- [PROBLEM REQUIREMENTS]: Two lines below mark the span: the one containing "Image resolution: width=434, height=2576." and the one containing "Learn more about". Set down both, plus every line between, exactly as they stand, and nothing else.

[DATASET CONTENT]

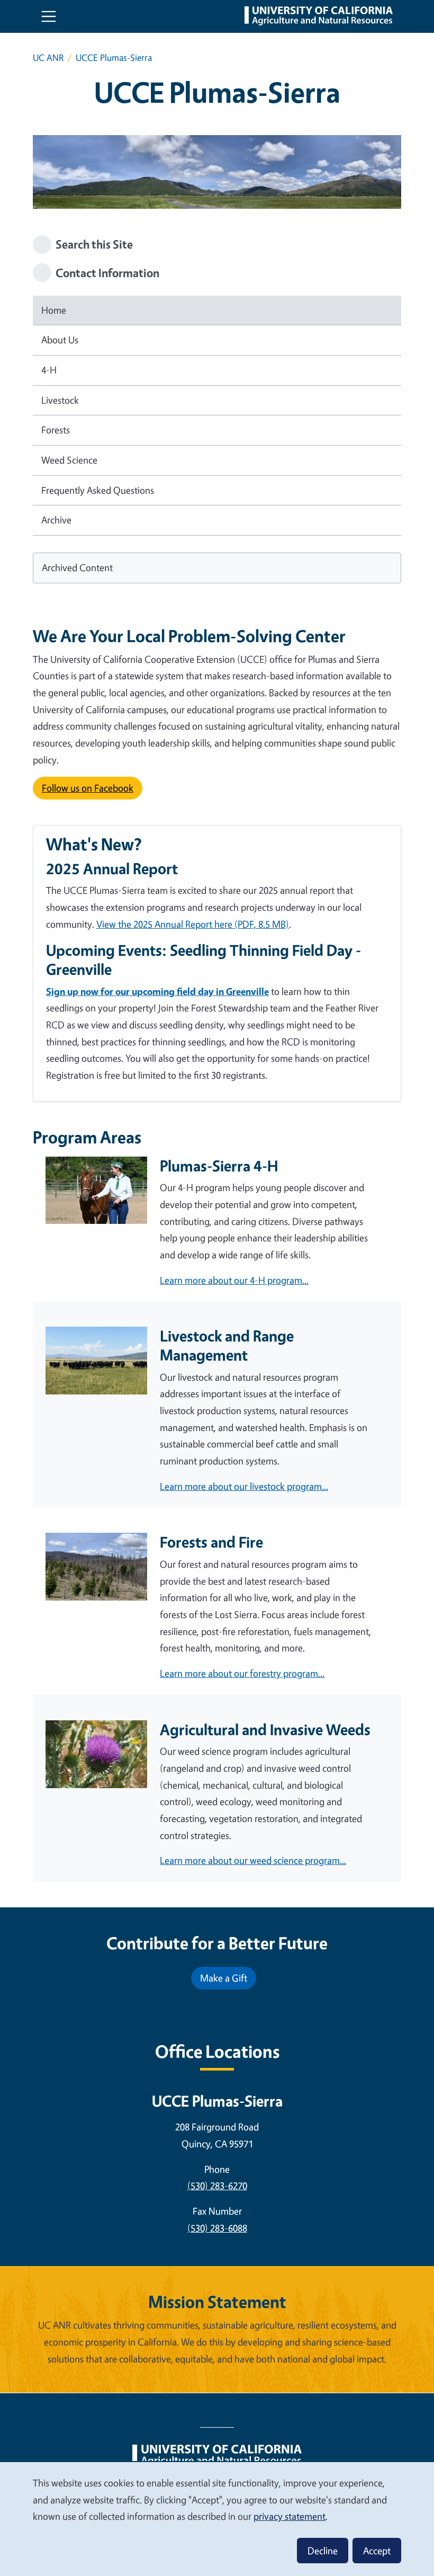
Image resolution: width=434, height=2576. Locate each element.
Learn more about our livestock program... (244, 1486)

[/DATASET CONTENT]
[DATASET CONTENT]

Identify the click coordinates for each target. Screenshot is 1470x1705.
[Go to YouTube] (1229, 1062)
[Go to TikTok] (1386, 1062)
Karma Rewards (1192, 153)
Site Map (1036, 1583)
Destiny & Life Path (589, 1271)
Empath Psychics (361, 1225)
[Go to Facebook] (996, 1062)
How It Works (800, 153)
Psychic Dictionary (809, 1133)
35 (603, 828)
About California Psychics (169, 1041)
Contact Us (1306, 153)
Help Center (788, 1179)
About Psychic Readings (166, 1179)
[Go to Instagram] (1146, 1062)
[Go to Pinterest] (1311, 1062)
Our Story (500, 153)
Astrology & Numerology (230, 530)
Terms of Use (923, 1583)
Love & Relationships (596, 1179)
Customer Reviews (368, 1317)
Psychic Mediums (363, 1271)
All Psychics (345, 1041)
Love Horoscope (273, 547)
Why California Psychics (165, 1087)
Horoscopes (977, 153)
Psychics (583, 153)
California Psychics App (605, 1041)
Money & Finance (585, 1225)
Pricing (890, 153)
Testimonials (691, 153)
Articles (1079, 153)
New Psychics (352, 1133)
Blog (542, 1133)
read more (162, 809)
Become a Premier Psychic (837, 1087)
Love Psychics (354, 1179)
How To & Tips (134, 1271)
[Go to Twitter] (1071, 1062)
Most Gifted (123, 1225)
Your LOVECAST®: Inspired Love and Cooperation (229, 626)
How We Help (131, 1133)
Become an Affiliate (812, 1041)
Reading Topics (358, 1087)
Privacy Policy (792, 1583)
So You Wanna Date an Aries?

[/DATASET CONTENT]
[DATASET CONTENT]

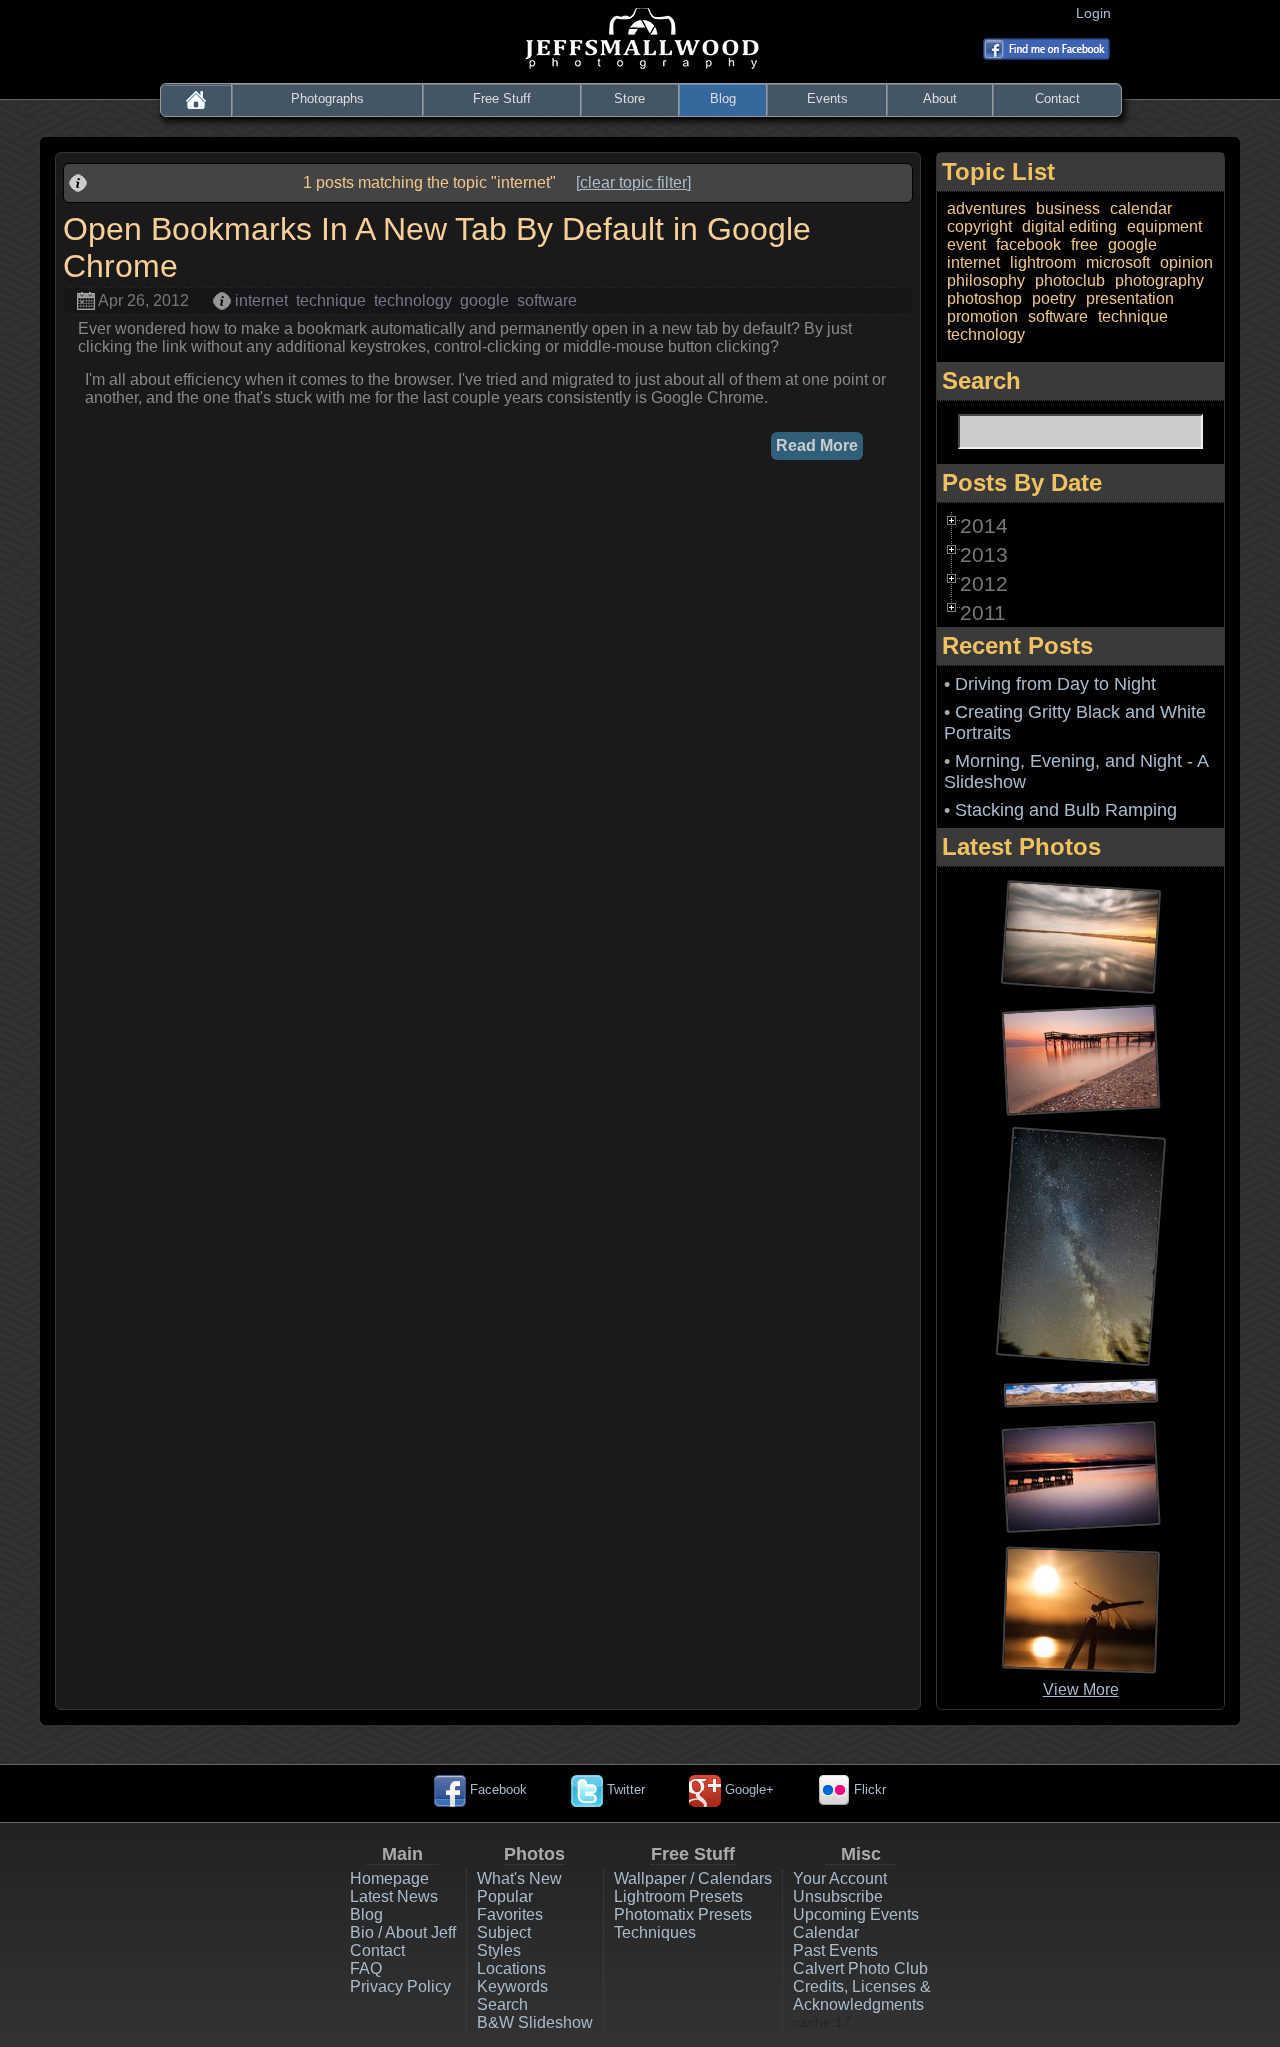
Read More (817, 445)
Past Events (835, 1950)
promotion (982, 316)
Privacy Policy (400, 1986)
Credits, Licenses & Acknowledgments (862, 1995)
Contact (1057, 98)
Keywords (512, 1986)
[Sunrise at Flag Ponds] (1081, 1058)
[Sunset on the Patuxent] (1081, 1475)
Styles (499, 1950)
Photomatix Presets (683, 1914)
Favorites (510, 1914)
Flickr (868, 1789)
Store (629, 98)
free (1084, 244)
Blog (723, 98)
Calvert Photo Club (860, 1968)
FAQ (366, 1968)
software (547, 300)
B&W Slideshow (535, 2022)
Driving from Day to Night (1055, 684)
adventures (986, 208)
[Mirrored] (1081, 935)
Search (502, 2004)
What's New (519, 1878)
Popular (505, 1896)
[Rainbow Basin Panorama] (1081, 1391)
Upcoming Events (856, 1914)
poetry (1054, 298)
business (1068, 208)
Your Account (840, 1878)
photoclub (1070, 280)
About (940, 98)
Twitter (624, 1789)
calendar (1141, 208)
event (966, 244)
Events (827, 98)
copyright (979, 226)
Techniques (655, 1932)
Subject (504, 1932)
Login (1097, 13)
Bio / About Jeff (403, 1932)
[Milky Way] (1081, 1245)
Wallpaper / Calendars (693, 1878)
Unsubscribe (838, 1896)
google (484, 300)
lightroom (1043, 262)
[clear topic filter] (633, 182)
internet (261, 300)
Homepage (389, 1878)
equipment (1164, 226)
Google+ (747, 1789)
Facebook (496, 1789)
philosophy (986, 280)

[/DATASET CONTENT]

- [ANSWER TO THE EXERCISE]:
Image resolution: width=434, height=2576. Locate each element.
Learn more about our livestock program... (244, 1486)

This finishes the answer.